Birth & Childhood – Cleone Cutler

lucy-jane-stokes-cutler-with-baby-cleo-cutler

Baby Cleo with her mother Lucy Jane.

Cleone Cutler was born October 9, 1917 to Joseph Jonathan Cutler and Lucy Jane Stokes.  The eighth child in a family of eleven. She was born in a three-room farmhouse on the family dry farm located between Tremonton and Snowville in Box Elder county Utah.  This farm produced grain and was dependent on the rain a it had no source for irrigation – hence the name, dry farm. The farmhouse had two bedrooms and a big kitchen.  She lived in this house until she was almost six years old.

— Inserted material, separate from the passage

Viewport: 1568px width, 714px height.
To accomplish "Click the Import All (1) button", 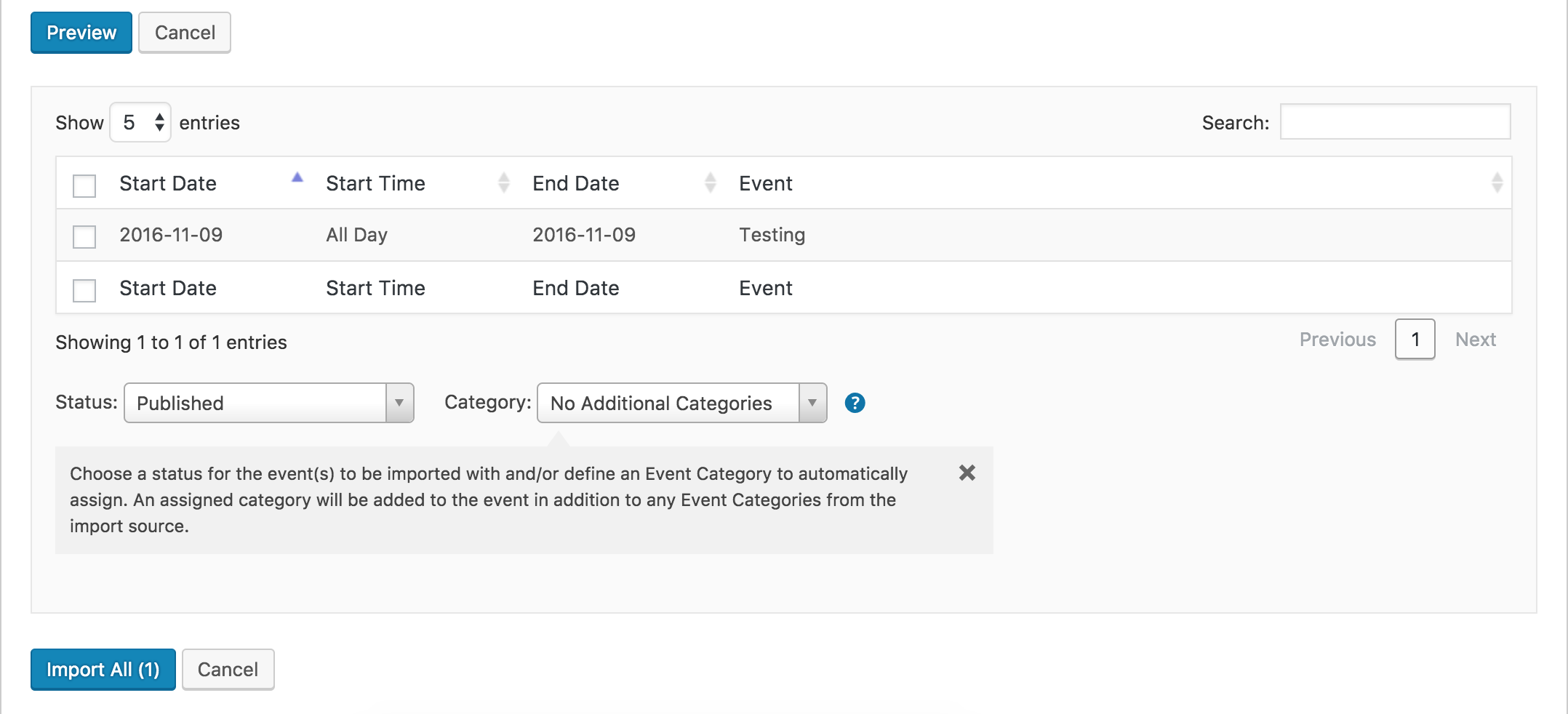I will click(x=103, y=670).
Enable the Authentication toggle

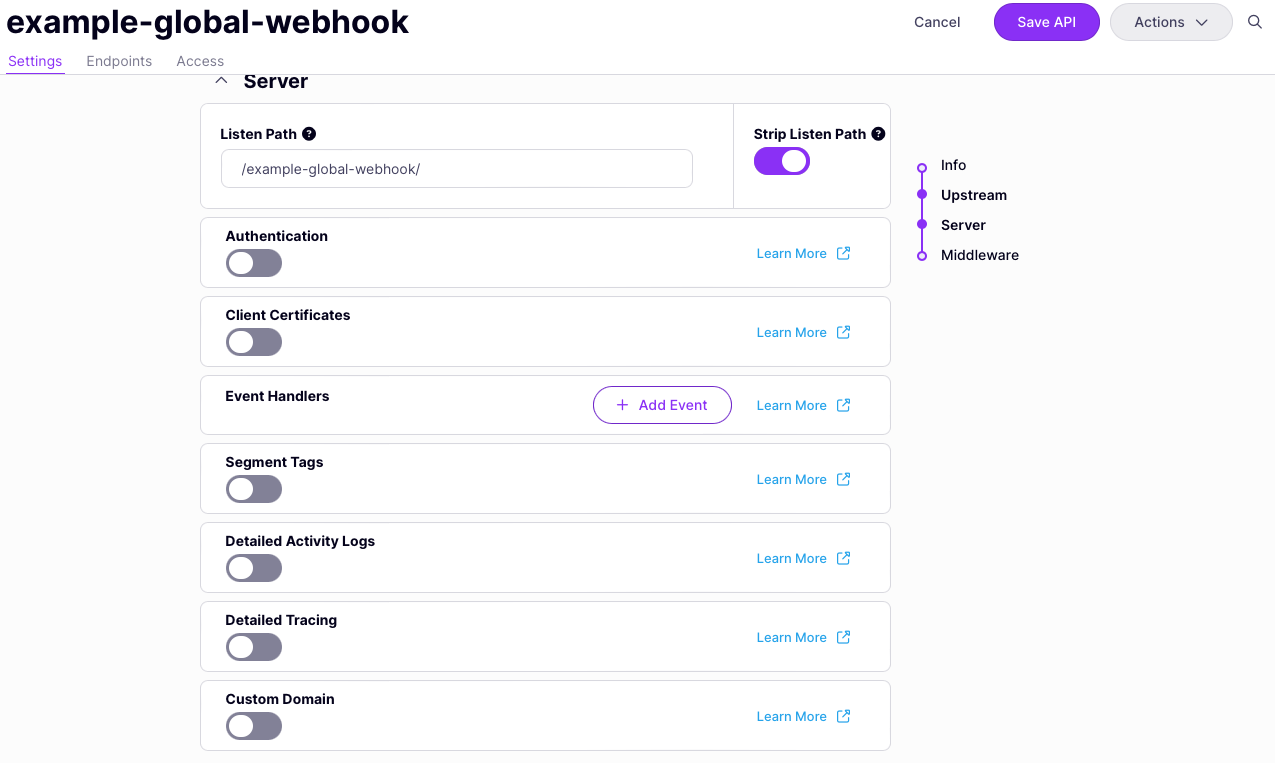coord(253,263)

As a child she would go with her mother to a spring about a mile away to help carry the buckets of water back up the hill to the house where they lived.  Grandpa Jonathan Corkins Cutler lived near the spring and owned a herd of big red razorback pigs that were penned nearby.  They were mean pigs and would grunt at Cleo and her mother, scaring the little girl very badly.  She didn’t like to go there, yet she did not want her mother to go alone either.  Normally the water from the spring was tapped up to the house, but when the spring got too low it couldn’t make it through the system.

Just before Cleo turned six her father bought another farm called the Torgason place, located near the Snowville school.  It was August or September of 1923, the year that she would start school and she was so excited to help her mother clean house and get it ready to move into.  Her mother, sensing Cleo’s eagerness to help, yet knowing the limitations of her young age, asked her to clean behind the stove.  This was very hard for Cleo to understand.  She felt that more responsible tasks were in order.  This new home seemed like a palace because the family did not have to carry water anymore.